Wijs het kind niet af als persoon, maar benoem zijn ongewenste gedrag en bied daarvoor een alternatief aan. Bouw een relatie met hem op en versterk die. Geef hem het gevoel: jij bent belangrijk voor mij. Ik wil dat het goed gaat met ons en dat jij je prettig voelt in de klas.

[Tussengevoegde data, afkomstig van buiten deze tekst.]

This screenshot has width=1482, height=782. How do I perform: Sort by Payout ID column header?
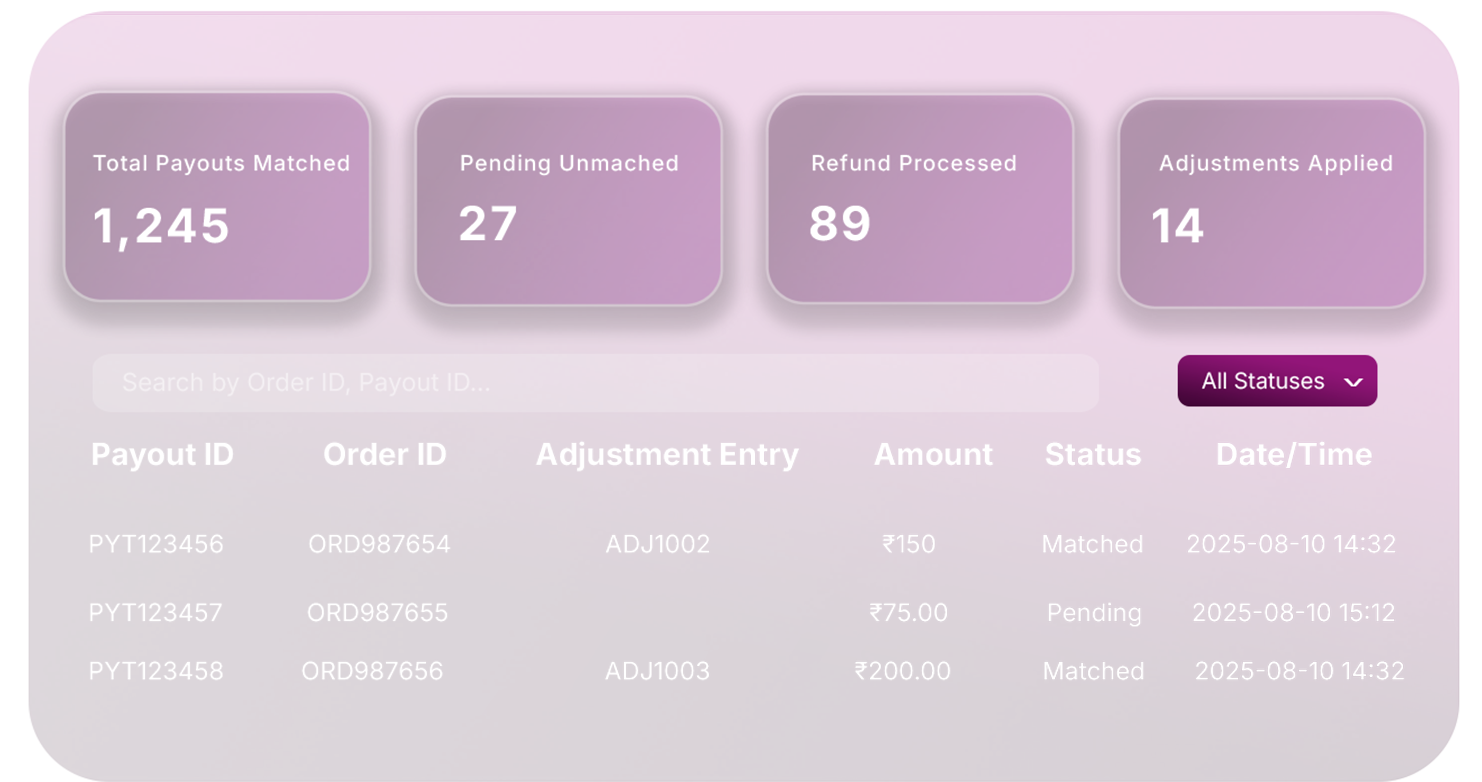pyautogui.click(x=162, y=455)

Verwoord dit bijvoorbeeld door:
Ik wil je helpen, daar ben ik voor
Grote mensen zijn er om kinderen te helpen met groot groeien, dus roep maar als je me nodig hebt
Je hoeft niet alles te kunnen of alleen te doen
Het is belangrijk om actief naar het kind te luisteren en zijn gevoelens te verwoorden. Als het hoort dat het best bang, boos of verdrietig mag zijn, voelt het zich begrepen en zal de spanning van hem af vallen.
Je vindt het moeilijk hè
Je wilt het zo graag goed doen en dan lukt het toch niet, ook niet als je zo je best doet
Je hoeft nog niet alles te kunnen, grote mensen kunnen ook niet alles
Vertel ook de andere kinderen waarom het kind soms moeilijk doet, bijvoorbeeld: Hij vindt het erg spannend en wordt daardoor druk en giechelig.
Leren
Probeer het leren voor het kind weer leuk te maken door:
Lage eisen te stellen (onder zijn niveau)
Veel complimenten te geven
Waar mogelijk visuele ondersteuning te bieden
Zitten en bewegen af te wisselen (zoals bij heel jonge kleuters)
Bij overgangssituaties te helpen, zodat hij niet overspoeld wordt
Eventueel een beloningsysteem in te voeren (uiteraard met opdrachtjes die haalbaar voor hem zijn)
Extra leuke taakjes te geven (bijvoorbeeld planten water geven e.d.)
Zijn gevoelens te verwoorden
Actief naar hem te luisteren
Probeer de dag altijd positief af te sluiten met het kind, zo mogelijk met hem alleen. Het ging goed met ons hè. Fijn dat je morgen weer komt.
Het kan nodig zijn hulp te vragen van iemand die jouw aanpak observeert en je zonodig coacht in deze benadering. Schakel daar een VIB-er (video-interactie-begeleider) voor in met ervaring op het gebied van hechting of informeer bij mij over de mogelijkheden!
Als we leerkrachten, die te maken hebben met problematische onveilig gehechte kinderen, begeleiden of coachen horen we van hen vaak terug dat deze manier van werken ook voor de andere kinderen goed werkt. Vaak ontstaat er veel meer rust en een beter werkklimaat in de klas en dit is logisch. Immers; een onveilig gehecht kind heeft behoefte aan een klimaat van veiligheid en geborgenheid en hebben niet alle kinderen behoefte aan een dergelijk klimaat?